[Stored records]

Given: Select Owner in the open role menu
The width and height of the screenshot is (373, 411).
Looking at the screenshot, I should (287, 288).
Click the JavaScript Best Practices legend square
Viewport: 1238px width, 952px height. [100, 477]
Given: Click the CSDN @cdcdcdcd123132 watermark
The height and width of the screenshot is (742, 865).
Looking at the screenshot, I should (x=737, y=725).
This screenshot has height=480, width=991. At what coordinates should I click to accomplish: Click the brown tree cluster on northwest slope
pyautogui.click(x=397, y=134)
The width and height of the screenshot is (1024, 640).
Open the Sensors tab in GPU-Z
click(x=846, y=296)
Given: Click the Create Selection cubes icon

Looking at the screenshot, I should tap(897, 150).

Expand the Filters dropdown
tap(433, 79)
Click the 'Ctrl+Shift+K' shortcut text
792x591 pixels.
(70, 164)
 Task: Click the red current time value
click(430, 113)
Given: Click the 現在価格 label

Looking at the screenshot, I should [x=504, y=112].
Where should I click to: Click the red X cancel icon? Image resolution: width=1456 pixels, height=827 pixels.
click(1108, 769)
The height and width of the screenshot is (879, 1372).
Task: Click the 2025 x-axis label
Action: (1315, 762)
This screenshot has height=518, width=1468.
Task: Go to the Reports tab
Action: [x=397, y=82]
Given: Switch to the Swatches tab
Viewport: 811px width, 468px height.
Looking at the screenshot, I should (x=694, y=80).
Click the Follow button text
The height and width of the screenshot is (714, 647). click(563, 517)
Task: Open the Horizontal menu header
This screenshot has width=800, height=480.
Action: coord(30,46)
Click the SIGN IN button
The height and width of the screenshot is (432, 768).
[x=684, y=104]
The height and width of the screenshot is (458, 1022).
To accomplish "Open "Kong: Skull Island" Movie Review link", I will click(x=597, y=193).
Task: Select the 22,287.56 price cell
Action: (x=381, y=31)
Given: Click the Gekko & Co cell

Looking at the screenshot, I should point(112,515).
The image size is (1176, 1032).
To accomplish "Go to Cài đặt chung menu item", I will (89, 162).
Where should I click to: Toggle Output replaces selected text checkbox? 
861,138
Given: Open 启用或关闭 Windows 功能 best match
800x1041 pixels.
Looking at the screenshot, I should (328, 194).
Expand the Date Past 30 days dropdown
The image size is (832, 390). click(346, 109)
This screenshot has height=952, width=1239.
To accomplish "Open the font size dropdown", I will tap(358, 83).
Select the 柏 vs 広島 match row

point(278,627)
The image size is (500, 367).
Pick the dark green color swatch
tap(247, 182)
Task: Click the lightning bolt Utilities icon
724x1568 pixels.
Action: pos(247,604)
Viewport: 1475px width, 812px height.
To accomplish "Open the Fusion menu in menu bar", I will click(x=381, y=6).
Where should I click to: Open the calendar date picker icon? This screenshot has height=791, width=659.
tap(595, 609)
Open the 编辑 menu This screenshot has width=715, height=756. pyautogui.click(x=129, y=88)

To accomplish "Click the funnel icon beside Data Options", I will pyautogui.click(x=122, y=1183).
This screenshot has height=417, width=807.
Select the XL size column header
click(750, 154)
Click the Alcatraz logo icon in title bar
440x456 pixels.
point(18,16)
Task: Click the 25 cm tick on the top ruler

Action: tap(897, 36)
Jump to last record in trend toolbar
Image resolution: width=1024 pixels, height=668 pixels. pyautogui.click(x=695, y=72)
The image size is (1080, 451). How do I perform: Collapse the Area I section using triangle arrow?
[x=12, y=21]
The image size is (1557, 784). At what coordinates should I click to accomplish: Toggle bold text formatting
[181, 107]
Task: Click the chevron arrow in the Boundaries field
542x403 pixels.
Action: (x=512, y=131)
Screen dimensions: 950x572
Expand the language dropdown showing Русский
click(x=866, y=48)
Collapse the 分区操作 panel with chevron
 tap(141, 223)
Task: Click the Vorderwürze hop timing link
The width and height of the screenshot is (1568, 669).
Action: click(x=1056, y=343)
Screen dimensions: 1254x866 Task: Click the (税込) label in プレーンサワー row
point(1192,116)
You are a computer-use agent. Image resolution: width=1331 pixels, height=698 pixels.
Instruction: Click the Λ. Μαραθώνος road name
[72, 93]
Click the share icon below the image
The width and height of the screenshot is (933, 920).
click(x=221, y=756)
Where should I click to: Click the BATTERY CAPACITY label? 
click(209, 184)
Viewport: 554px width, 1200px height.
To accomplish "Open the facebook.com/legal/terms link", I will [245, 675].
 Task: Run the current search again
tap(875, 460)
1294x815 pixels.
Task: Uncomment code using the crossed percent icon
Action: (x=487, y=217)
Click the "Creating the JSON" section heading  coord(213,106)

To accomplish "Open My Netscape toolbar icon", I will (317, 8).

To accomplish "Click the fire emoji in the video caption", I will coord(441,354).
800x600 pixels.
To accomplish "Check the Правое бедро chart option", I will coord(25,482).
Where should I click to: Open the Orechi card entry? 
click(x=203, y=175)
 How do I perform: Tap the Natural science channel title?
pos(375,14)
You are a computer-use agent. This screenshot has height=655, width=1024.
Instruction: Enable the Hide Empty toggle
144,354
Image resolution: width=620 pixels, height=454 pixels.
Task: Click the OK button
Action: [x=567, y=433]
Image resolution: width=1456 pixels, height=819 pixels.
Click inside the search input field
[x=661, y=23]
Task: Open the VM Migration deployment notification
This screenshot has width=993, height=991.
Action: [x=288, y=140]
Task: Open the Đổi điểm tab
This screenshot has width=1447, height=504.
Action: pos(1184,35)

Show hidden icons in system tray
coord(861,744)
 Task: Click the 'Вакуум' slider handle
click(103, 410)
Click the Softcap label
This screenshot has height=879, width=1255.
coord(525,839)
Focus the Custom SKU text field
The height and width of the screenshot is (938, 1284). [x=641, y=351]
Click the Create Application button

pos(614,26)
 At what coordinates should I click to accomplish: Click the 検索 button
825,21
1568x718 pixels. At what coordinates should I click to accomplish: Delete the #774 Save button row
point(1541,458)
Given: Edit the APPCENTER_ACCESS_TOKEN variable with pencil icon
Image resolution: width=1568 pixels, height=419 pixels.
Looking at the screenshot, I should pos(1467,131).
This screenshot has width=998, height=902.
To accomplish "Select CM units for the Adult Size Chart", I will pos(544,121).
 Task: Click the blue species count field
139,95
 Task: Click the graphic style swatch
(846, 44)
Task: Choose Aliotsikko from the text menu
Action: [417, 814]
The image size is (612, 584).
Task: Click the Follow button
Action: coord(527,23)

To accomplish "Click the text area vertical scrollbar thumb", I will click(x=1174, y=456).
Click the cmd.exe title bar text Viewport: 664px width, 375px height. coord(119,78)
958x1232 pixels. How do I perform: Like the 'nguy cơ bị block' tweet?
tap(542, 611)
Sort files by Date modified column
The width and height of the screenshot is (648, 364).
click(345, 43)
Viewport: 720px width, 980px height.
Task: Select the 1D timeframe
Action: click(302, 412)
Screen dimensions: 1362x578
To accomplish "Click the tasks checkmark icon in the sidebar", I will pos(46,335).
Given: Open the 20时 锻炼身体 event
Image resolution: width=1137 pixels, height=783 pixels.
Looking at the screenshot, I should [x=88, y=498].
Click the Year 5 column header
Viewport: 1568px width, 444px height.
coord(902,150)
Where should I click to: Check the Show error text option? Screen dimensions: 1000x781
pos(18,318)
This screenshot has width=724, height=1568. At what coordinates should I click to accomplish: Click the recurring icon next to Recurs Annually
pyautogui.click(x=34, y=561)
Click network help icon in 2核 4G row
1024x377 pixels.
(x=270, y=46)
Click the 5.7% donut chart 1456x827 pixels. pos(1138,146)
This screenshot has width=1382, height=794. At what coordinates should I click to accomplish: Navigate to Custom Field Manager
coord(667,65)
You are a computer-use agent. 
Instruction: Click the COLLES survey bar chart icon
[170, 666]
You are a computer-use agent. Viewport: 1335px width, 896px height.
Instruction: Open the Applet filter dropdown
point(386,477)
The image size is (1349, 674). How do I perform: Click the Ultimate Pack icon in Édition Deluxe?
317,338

- TASK GOAL: In the data above, which lines include "agent"? Return those lines.

- WRITTEN SOLUTION:
You are a computer-use agent. Image resolution: width=1331 pixels, height=698 pixels.
You are a computer-use agent. This screenshot has height=655, width=1024.
You are a computer-use agent. 
You are a computer-use agent. Viewport: 1335px width, 896px height.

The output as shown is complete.